- _WHAT TO PRODUCE_
In the listing below, reproduce word for word only the part that opens with the line containing "The height and width of the screenshot is (844, 1098)." and closes with the line containing "(x=180, y=143)", including both of those lines.

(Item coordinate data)
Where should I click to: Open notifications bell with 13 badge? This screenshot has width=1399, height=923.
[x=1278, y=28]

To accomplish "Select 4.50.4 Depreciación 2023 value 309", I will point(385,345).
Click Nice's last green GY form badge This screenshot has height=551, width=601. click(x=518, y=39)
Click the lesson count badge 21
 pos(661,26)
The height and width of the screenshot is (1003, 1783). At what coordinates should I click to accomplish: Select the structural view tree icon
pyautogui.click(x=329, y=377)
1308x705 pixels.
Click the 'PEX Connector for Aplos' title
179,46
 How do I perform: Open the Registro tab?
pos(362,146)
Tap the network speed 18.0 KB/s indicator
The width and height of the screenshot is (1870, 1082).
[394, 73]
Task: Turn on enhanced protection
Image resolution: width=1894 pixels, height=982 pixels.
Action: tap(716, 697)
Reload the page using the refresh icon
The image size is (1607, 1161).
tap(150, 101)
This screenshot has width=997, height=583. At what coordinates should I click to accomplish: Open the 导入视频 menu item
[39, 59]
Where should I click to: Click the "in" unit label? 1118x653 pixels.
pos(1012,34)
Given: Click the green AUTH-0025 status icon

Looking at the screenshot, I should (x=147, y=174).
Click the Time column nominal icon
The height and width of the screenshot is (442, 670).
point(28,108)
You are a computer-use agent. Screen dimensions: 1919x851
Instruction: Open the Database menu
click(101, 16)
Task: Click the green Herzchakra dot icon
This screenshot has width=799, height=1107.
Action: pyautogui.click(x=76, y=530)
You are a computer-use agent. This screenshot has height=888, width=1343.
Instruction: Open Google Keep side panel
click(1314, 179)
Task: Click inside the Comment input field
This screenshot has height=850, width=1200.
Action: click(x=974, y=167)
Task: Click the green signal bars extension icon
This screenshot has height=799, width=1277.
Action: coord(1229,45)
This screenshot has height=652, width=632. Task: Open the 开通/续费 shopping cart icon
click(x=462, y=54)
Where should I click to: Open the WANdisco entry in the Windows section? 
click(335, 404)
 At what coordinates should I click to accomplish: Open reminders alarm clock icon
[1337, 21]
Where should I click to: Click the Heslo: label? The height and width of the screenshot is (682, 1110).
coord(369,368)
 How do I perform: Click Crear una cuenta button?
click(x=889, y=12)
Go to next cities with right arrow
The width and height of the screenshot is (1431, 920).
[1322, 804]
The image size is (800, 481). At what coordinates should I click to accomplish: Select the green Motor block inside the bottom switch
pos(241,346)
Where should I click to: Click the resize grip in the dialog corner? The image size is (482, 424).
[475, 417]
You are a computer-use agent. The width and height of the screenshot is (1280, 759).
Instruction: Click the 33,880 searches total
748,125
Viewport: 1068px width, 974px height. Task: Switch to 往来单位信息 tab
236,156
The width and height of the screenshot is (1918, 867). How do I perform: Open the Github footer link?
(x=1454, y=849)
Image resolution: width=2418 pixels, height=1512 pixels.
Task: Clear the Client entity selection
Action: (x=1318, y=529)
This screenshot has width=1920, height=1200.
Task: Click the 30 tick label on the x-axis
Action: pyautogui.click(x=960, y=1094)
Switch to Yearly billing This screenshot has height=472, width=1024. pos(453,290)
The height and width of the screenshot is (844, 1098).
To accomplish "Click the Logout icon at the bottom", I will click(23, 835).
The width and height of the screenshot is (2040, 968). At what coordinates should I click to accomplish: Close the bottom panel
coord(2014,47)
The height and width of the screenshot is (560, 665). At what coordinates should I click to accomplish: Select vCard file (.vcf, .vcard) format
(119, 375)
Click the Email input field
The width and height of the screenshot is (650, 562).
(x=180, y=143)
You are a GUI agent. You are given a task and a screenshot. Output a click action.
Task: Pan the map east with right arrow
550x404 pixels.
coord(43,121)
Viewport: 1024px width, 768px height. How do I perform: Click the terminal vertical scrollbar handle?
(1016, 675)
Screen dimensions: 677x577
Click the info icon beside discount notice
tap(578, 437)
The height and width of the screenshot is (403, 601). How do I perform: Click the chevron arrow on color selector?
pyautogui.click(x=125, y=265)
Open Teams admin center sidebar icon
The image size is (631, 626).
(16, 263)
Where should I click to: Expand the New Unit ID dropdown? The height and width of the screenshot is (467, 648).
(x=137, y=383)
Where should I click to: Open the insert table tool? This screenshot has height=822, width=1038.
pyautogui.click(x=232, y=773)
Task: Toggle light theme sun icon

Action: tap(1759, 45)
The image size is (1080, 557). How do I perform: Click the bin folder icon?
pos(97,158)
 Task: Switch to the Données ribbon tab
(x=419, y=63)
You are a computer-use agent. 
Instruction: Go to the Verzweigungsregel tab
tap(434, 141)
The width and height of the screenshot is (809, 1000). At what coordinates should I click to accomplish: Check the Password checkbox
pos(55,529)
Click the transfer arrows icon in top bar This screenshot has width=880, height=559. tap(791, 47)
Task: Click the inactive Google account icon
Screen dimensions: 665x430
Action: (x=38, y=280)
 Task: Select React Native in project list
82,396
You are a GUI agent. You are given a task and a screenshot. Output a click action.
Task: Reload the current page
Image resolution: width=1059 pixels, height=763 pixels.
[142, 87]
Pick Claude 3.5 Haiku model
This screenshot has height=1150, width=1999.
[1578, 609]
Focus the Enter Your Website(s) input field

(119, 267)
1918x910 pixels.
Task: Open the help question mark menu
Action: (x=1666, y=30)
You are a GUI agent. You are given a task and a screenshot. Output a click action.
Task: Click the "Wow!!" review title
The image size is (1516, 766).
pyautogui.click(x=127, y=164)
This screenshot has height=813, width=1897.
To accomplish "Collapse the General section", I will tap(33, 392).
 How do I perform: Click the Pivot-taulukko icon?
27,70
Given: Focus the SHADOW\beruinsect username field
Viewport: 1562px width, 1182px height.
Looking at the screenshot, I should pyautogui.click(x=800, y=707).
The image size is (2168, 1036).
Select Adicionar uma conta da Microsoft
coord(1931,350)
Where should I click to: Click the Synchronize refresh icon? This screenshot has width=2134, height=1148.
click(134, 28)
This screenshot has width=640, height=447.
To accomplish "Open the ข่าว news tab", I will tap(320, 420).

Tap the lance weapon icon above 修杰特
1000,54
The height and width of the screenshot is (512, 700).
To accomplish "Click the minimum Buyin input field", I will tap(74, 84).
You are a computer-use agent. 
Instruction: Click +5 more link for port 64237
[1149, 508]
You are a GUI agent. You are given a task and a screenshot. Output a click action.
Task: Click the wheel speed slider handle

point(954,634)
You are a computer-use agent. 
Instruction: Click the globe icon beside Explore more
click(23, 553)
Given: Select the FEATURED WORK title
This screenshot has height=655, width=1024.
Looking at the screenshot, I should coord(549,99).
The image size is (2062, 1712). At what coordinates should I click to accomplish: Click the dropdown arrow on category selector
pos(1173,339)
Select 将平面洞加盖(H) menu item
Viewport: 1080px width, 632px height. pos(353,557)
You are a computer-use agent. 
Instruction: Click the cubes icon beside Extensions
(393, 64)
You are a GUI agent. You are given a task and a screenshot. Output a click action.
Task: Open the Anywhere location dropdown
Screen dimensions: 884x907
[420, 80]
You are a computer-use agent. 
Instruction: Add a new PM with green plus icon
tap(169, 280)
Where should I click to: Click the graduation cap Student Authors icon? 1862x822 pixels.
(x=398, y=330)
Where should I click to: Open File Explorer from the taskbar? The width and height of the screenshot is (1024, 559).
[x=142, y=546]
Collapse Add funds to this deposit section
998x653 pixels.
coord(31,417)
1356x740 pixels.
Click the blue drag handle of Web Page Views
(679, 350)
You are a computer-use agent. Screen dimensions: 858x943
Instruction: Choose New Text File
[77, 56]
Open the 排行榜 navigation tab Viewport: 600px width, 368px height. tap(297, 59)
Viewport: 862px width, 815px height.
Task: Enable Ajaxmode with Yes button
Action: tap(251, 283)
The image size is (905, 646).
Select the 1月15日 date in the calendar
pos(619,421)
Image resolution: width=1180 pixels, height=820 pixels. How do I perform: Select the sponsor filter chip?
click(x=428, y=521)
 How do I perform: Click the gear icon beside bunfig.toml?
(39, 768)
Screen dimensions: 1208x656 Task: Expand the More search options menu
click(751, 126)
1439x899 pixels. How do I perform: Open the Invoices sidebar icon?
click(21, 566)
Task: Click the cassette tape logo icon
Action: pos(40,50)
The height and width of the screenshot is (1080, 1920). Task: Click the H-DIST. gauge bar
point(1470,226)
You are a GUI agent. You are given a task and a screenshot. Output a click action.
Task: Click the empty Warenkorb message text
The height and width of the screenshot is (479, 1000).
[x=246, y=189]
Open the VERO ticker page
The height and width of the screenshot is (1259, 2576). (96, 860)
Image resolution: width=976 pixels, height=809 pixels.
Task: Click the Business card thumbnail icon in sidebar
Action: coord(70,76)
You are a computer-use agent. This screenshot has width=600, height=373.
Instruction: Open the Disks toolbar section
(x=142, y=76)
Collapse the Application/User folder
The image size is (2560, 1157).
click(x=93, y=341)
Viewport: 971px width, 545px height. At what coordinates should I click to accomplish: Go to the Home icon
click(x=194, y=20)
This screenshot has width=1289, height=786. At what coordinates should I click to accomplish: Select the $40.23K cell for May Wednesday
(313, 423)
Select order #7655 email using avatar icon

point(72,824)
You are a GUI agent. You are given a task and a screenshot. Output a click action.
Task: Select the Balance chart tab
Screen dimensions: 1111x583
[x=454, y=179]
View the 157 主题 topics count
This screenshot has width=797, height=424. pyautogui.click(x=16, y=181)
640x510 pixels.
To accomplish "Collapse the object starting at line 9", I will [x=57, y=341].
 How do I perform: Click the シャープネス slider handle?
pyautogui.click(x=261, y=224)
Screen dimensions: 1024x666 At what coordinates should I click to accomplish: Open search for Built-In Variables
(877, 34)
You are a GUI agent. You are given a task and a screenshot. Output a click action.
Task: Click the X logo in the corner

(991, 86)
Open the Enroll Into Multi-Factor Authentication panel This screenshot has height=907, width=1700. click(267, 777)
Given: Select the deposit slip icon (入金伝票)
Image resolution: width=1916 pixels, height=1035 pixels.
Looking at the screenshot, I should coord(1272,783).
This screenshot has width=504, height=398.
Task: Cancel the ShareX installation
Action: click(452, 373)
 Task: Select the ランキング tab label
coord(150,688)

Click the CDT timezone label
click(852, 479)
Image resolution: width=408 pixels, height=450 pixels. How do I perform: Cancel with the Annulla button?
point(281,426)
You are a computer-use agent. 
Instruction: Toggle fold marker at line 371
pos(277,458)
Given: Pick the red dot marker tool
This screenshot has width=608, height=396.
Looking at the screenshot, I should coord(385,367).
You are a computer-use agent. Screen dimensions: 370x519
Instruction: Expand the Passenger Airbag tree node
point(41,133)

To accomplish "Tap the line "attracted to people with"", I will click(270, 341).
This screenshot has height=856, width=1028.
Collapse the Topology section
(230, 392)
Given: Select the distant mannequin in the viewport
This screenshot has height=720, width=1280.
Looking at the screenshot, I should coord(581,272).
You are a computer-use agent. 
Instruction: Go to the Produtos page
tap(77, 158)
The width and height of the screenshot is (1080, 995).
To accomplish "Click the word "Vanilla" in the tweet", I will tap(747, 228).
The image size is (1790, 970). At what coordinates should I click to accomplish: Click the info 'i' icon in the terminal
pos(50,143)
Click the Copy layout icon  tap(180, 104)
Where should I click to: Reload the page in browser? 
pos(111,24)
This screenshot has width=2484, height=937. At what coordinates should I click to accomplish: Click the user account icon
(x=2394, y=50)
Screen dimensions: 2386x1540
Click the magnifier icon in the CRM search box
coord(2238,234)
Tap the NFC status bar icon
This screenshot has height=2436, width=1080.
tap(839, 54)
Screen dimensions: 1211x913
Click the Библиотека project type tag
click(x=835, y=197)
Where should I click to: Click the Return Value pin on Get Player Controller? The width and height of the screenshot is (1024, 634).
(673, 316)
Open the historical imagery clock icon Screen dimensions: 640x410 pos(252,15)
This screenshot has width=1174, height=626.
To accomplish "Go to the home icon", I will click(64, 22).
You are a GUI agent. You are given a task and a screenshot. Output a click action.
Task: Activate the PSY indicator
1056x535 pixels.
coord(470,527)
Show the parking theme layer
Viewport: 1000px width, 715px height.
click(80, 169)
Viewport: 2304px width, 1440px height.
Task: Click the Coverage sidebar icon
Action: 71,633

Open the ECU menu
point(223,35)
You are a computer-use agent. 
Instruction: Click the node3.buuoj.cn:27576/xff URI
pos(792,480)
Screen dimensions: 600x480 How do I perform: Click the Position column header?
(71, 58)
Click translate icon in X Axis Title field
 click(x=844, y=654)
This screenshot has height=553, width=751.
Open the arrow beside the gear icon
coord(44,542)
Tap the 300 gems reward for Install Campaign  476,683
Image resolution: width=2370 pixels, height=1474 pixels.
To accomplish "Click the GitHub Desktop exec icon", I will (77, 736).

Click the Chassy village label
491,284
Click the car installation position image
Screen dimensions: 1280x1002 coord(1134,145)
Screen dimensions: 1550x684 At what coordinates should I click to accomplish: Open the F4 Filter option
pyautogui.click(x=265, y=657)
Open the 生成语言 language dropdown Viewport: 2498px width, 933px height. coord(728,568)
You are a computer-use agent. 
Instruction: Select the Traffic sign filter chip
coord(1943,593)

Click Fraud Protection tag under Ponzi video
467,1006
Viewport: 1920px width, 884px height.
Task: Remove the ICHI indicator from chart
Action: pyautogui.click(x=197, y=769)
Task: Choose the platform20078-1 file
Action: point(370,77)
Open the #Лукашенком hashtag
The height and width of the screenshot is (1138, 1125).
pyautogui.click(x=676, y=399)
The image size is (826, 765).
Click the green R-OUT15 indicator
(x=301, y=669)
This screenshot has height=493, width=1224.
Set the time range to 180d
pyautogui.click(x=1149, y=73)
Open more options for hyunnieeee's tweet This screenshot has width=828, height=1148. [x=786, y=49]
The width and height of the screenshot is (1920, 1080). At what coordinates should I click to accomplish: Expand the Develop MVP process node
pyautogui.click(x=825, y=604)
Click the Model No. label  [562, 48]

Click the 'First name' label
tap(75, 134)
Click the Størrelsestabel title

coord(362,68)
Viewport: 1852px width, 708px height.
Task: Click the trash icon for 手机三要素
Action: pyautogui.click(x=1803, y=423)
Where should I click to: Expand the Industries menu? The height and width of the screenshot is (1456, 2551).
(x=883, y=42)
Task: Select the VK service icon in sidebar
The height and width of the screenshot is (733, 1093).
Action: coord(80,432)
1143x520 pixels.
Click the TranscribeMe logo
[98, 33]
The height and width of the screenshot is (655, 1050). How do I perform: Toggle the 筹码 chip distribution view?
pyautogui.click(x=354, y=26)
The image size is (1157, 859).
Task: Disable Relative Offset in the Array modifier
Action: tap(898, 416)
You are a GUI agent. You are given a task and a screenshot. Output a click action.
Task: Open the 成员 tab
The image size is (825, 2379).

- _THE ANSWER_
The height and width of the screenshot is (844, 1098).
To accomplish "Click the Logout icon at the bottom", I will click(23, 835).
The width and height of the screenshot is (2040, 968). At what coordinates should I click to accomplish: Close the bottom panel
coord(2014,47)
The height and width of the screenshot is (560, 665). At what coordinates should I click to accomplish: Select vCard file (.vcf, .vcard) format
(119, 375)
Click the Email input field
The width and height of the screenshot is (650, 562).
(x=180, y=143)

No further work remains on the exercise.